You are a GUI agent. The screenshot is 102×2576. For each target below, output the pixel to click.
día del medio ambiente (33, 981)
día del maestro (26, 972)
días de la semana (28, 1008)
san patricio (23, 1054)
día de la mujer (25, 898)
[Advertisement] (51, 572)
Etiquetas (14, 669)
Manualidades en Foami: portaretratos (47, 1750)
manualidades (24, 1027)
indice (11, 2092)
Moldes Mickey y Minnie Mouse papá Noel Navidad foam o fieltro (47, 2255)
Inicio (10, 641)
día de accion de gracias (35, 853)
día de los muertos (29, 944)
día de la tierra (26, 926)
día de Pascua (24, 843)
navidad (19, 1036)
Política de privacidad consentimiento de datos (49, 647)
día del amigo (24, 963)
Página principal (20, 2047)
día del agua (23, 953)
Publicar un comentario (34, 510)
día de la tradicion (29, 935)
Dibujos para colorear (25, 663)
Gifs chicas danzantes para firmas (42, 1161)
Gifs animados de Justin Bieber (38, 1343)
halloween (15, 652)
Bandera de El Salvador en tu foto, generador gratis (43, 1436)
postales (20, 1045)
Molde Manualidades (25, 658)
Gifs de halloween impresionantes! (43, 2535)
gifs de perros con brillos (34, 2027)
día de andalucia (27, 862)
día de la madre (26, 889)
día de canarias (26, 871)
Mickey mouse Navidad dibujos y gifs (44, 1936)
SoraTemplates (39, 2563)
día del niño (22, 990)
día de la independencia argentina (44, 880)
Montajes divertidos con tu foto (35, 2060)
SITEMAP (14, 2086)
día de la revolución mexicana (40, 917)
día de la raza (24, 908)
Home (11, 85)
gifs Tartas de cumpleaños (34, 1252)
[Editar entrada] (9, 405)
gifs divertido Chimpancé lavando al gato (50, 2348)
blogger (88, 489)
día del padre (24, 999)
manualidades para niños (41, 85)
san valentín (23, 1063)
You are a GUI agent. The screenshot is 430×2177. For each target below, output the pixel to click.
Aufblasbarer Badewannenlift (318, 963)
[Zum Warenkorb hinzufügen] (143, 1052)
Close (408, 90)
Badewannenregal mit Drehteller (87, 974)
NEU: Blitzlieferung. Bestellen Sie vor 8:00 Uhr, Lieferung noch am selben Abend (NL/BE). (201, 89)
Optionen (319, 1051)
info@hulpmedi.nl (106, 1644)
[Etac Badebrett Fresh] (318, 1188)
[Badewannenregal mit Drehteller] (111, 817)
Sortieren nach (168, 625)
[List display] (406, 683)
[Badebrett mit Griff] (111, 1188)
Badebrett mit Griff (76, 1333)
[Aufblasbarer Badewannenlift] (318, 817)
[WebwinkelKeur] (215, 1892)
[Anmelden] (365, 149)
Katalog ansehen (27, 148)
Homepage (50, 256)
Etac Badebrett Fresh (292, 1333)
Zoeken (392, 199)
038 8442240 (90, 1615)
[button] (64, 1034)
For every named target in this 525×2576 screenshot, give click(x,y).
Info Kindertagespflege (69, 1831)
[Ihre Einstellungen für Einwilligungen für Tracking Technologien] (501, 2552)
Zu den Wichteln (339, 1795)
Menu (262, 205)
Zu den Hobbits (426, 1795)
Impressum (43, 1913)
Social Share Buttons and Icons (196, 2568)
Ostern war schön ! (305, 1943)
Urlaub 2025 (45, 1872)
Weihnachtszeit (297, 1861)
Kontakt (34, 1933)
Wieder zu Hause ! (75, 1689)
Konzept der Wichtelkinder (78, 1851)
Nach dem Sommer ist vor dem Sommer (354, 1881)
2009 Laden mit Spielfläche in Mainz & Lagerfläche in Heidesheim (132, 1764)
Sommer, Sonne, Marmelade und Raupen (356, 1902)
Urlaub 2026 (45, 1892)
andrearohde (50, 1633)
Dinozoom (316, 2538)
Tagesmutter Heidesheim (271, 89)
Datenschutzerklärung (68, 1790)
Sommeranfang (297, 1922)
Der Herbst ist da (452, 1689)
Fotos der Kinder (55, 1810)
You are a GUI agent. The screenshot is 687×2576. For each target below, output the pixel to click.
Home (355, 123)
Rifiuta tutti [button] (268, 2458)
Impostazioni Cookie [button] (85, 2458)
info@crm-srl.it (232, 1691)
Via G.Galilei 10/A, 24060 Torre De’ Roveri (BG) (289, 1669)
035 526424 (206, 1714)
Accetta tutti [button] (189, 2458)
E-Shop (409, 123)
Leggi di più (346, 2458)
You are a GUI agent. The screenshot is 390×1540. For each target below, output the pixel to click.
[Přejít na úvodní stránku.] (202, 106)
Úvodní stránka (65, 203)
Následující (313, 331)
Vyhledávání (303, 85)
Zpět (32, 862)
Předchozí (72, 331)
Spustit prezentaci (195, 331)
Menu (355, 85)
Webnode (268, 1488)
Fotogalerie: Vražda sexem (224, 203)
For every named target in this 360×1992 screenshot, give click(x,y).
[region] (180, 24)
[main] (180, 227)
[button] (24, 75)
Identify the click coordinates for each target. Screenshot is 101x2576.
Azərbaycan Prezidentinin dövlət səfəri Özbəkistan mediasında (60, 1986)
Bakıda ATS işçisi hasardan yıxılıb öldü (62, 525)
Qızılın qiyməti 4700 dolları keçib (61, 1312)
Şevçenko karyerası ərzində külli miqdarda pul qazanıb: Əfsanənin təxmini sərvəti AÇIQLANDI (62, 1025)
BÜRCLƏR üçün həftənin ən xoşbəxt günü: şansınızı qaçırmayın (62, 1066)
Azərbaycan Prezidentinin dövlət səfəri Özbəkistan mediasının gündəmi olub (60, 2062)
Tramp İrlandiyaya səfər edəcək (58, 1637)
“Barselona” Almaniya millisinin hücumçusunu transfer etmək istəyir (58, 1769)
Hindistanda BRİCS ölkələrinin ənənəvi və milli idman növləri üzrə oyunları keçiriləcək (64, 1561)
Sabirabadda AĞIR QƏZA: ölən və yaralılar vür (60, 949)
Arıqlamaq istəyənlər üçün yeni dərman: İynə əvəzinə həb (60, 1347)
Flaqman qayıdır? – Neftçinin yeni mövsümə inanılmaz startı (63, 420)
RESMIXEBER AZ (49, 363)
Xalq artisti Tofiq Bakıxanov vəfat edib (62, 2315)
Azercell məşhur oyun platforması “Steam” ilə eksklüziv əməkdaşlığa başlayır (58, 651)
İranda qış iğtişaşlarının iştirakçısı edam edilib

○ ○ ○ ○ ○ ○ ○

GOAL OF THE EXERCISE :: Restate, word for word and with nothing added, the lines from the first line of the listing through the one where "Gifs chicas danzantes para firmas (42, 1161)" stands.

YOUR RESPONSE ::
You are a GUI agent. The screenshot is 102×2576. For each target below, output the pixel to click.
día del medio ambiente (33, 981)
día del maestro (26, 972)
días de la semana (28, 1008)
san patricio (23, 1054)
día de la mujer (25, 898)
[Advertisement] (51, 572)
Etiquetas (14, 669)
Manualidades en Foami: portaretratos (47, 1750)
manualidades (24, 1027)
indice (11, 2092)
Moldes Mickey y Minnie Mouse papá Noel Navidad foam o fieltro (47, 2255)
Inicio (10, 641)
día de accion de gracias (35, 853)
día de los muertos (29, 944)
día de la tierra (26, 926)
día de Pascua (24, 843)
navidad (19, 1036)
Política de privacidad consentimiento de datos (49, 647)
día del amigo (24, 963)
Página principal (20, 2047)
día del agua (23, 953)
Publicar un comentario (34, 510)
día de la tradicion (29, 935)
Dibujos para colorear (25, 663)
Gifs chicas danzantes para firmas (42, 1161)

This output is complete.